I can feel Samara’s locked hands digging into my chest. She’s giving it all she’s got and so am I. Jill’s face is screwed up with effort. I feel when one of her legs comes free, then the other, and Samara and I lose our balance backward, rocking the boat, though I’ve still got a handful of Jill’s jumpsuit.

“Do not put your feet down,” Samara warns her, jumping over the bow to the dry part of the shore, tugging on the boat before it comes loose and we take another ride to who knows where. I get Jill back in one leg at a time. I think she has tears running down her face somewhere in all the dripping water, and her boots are gone. But where the leg of her suit is pushed up there’s a single puncture mark, blood running pink and watery down her leg. She leans over to look at it, then starts up her expert cussing, though soft this time, I think only for herself. Or me.

“Can you walk?”

She nods, and I help her to the safe ground, where she collapses onto the pebbles. The suit is mud-stained to her waist. Samara kneels down, examining the wound on Jill’s calf with the same sort of focused expression she gave my ankle.

“It is deep,” Samara says, “but small. It will not need sewing.”
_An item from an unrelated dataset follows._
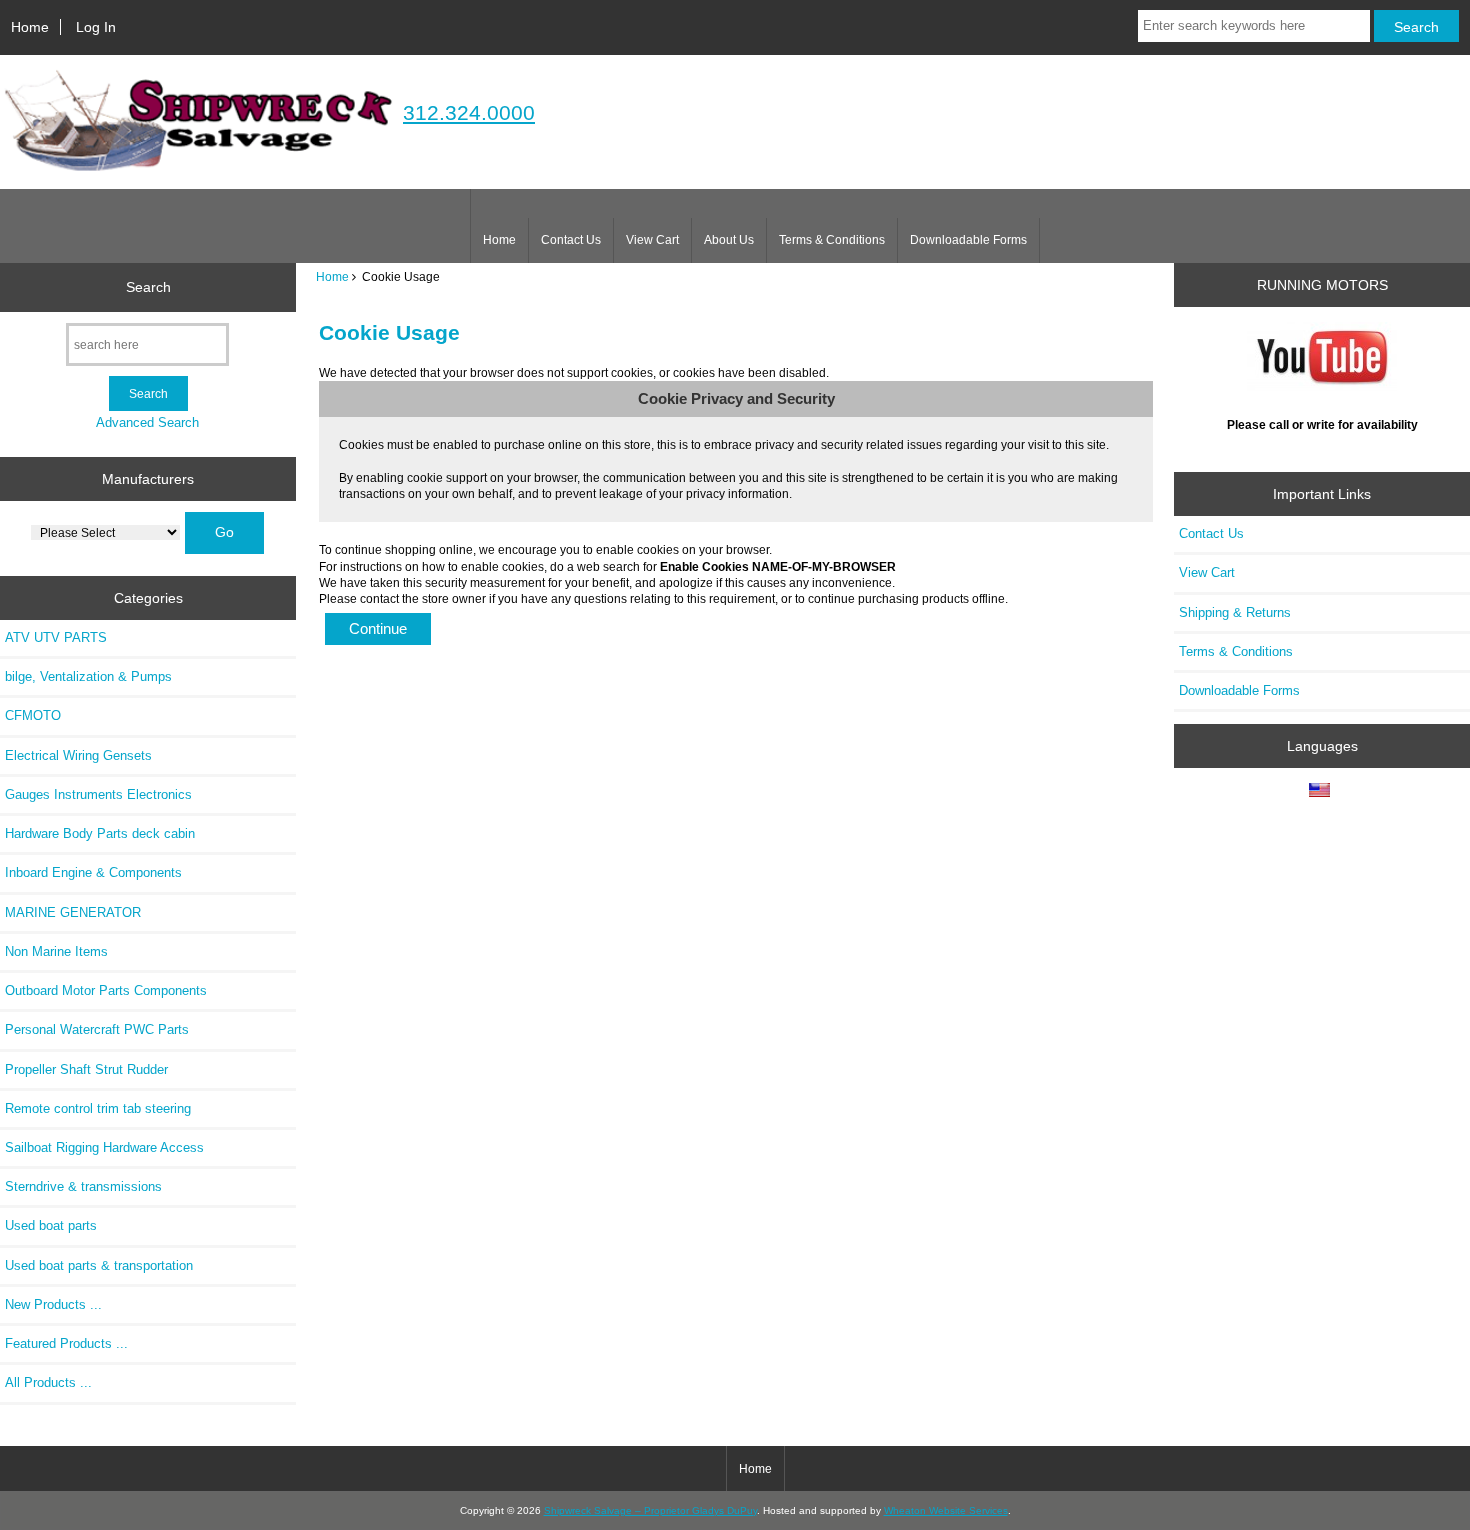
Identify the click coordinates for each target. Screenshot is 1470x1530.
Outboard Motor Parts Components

She’s right about that. Samara may be good, but I’m not about to let her sew Jill’s skin like a handmade shirt.

“There was something in there,” Jill whispers, “something below the sand … ”

Samara looks back over her shoulder, like something might come crawling out of that pool, which is disturbing. I look through the glasses and can’t find a thing. But the place where Jill was sinking is such a perfect blend of water and sand it’s hard to see through. Then I look at Jill again. Her cussing has turned to murmuring. Like she’s falling asleep.

“Jill?” Her eyes flutter closed. “There’s something wrong with her,” I say, but Samara is already examining Jill’s face. Her eyes have gone red and a little puffy, I thought from crying but now I’m not so sure. I turn over Jill’s leg. The puncture mark is swelling so fast I can almost watch it rise. Then Jill coughs, gasps. Like she can’t breathe.

“Samara! What lives in there?”

She shakes her head. “I don’t Know … ”

“Quick! Is it poisonous?”

But Samara just closes her amber eyes, serene, kneeling at Jill’s side as if she were carved from stone. And she’s gone. Perfect.

I run for the boat at the same time I go to the database of the glasses, searching. Poison. What do we have for poison when we don’t know what the poison is? I grab Jill’s pack from the water while I scan the information, get the medical kit in my hands, and drop to my knees at her side again. She’s wheezing now, gasping, her face reddening and swelling. She can’t get air. She’s not going to be able to breathe. I change the search in the database, looking for something, anything. Jill can’t die. That cannot happen.

“It’s not poison,” Samara says suddenly. She’s back, eyes open, panting like she’s been for a run. “Allergy. She is allergic.”